L'Étoile de Legrand Et si toutes les routes

mènent à Rome, en France tous les chemins de fer mènent à Paris… mais littéralement.

Il suffit de regarder une carte du réseau pour constater que toutes les lignes convergent vers

un point : Paris, la capitale et le centre de l'univers comme en témoigne ce schéma en étoile…

Ce schéma radial aura une énorme influence sur la vie sociale et économique de la France au

XIXe siècle jusqu'à aujourd'hui. Bien qu'on puisse le penser, ce plan stellaire n'est

pas le produit des desseins machiavéliques d'un astrologue délirant souhaitant invoquer un dieu

ancien du fin fond des abysses cosmiques…Non. Ce plan est hérité de la première phase de

construction du réseau ferroviaire au XIXe siècle. Le grand architecte derrière ce plan c'est

l'ingénieur Baptiste Alexis Victor Legrand, directeur général des Ponts et chaussées et

des Mines. C'est ce monsieur qui trace en 1838 le premier plan radial centré à Paris. C'est

pourquoi on parle de L'Étoile de Legrand… L'Étoile de la Mort ça aurait eu un peu

plus de gueule, mais il s'appelait Legrand et pas Lamort... Dommage !

Pourquoi ce plan en forme d'étoile ? Les raisons sont multiples. Déjà,

le réseau routier au XVIIIe siècle empruntait ce plan.
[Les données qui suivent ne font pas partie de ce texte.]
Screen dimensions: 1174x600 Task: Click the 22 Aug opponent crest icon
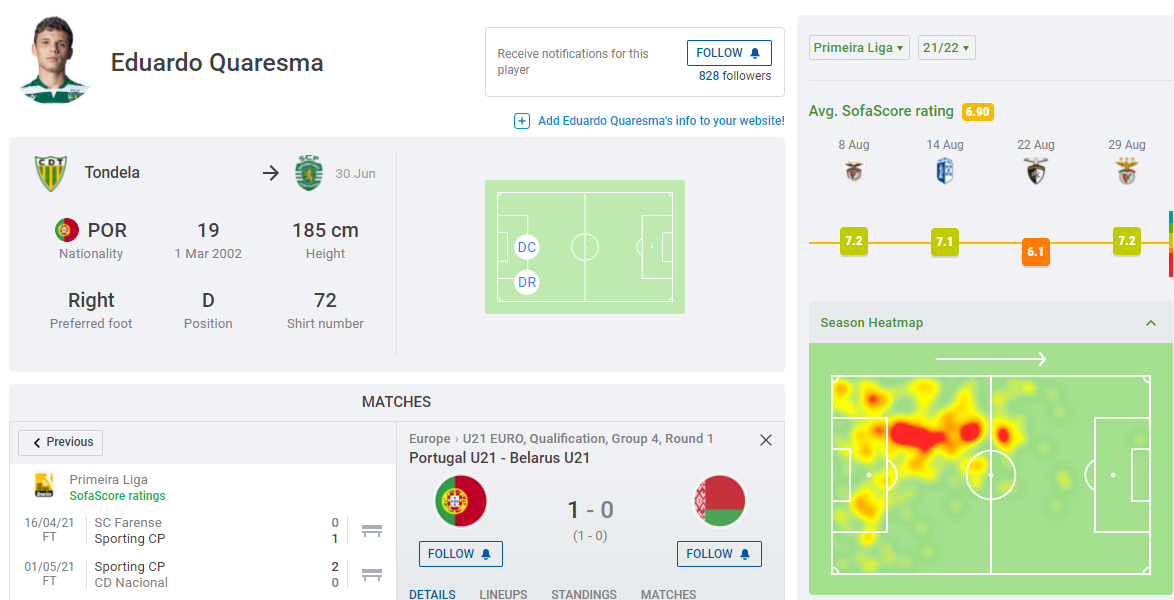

Ensuite, l'obsession de projeter le

pouvoir central sur l'ensemble du territoire n'est bien sûr pas étrangère à l'affaire.
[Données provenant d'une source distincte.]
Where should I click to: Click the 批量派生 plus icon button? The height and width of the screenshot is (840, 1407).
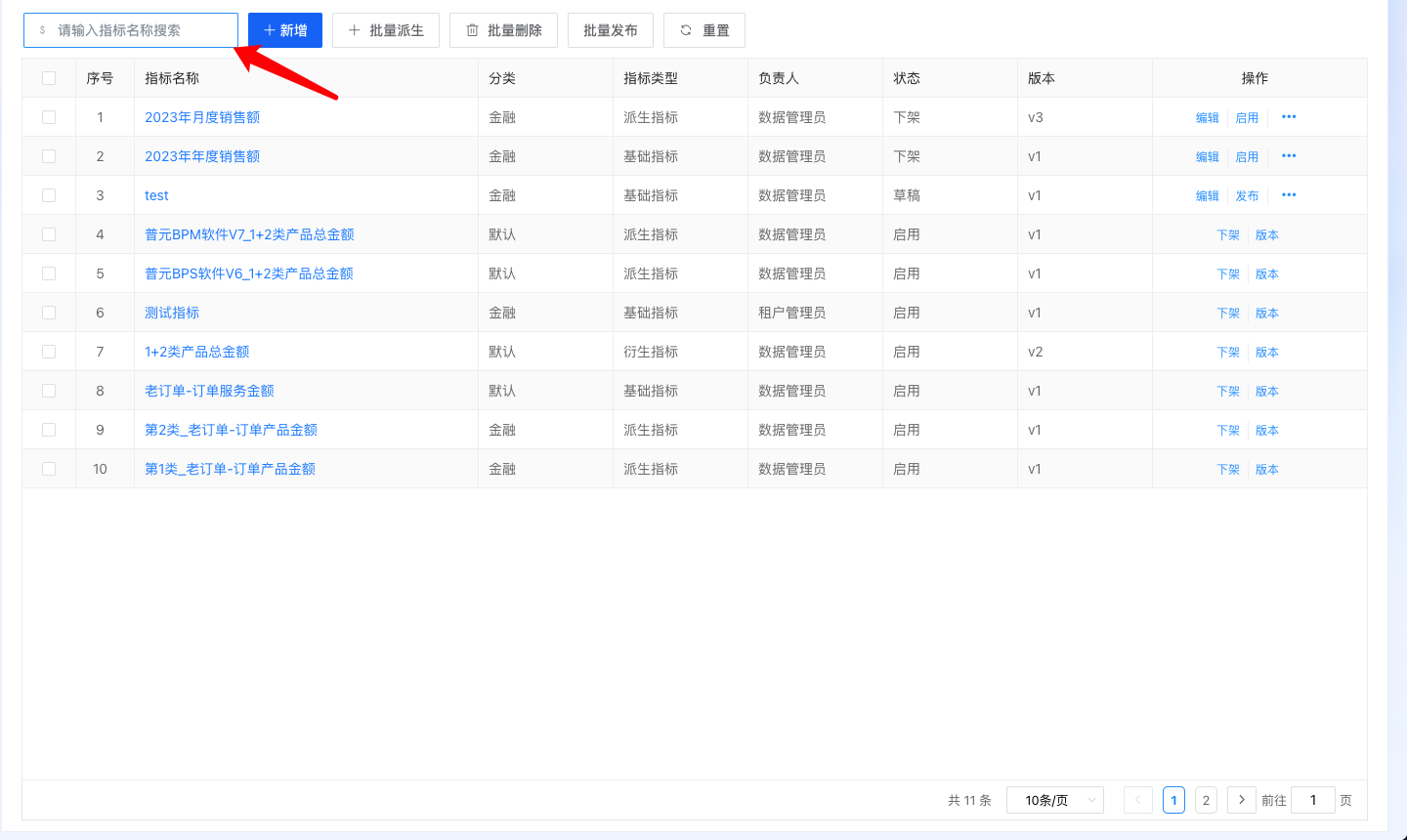pos(385,30)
Ce qui est assez étonnant, c'est que ce schéma en forme d'étoile impacte encore fortement la

circulation des chemins de fer aujourd'hui, et quand un incident se produit à Paris,

il y a immédiatement des répercussions sur l'ensemble de la ligne, jusqu'en Province ! C'est

une sorte d'onde de choc que l'on peut visualiser et qui matérialise très bien cette volonté de

pouvoir central à Paris dès le XIXe siècle. On en trouve la trace dans un mémoire adressé

à l'Empereur Napoléon en 1814 par l'ingénieur en chef des mines, Pierre Michel Moisson-Desroches,

intitulé : Sur la possibilité d'abréger les distances en sillonnant l'empire de sept

grandes voies ferrées. L'idée aurait bien été pratique pour déplacer des armées aux quatre

coins de l'Empire français… malheureusement, Napoléon rencontra son Waterloo. Le mémoire de

Moisson-Desroches restera lettre morte. Mais l'idée de lignes de chemin de fer

partant de Paris pour se disperser dans toutes les directions ne disparaît pas

avec le Premier Empire. Un demi-siècle après la Restauration, le plan se concrétise.
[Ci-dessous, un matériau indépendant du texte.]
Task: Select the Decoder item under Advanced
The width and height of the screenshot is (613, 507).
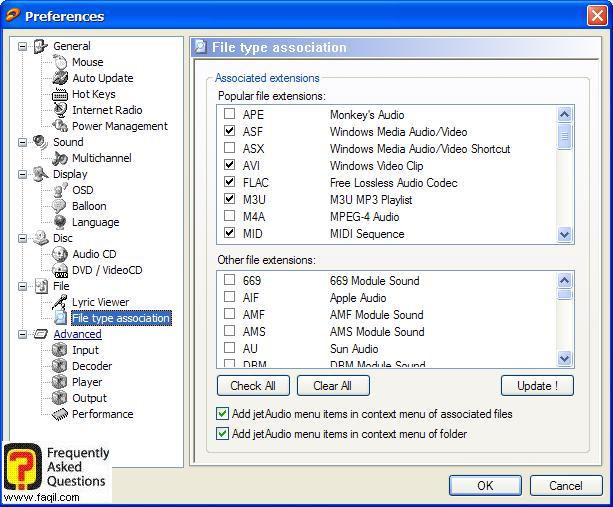Action: [x=91, y=366]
La phase initiale de construction du réseau de chemins de fer français commence en 1823

par la concession par Louis XVIII de la ligne Saint-Étienne-Andrézieux dans la Loire autour

de l'industrie sidérurgique du Creuzot, grande consommatrice de charbon. De ce premier embryon,

le rail s'étendra dans plusieurs régions où les mines fournissent ce charbon.

Les séjours à la campagne des citadins motivent aussi la pose de rails. Le 24 août 1837 est

inaugurée la ligne Paris-St-Germain-en-Laye. Longue de 18 km pour un trajet d'une durée de

25 minutes, cette ligne constitue une première en France, car elle est dédiée entièrement au

transport de voyageurs et ses wagons sont tractés par des locomotives à vapeur.

Derrière cette initiative innovante : les frères Pereire.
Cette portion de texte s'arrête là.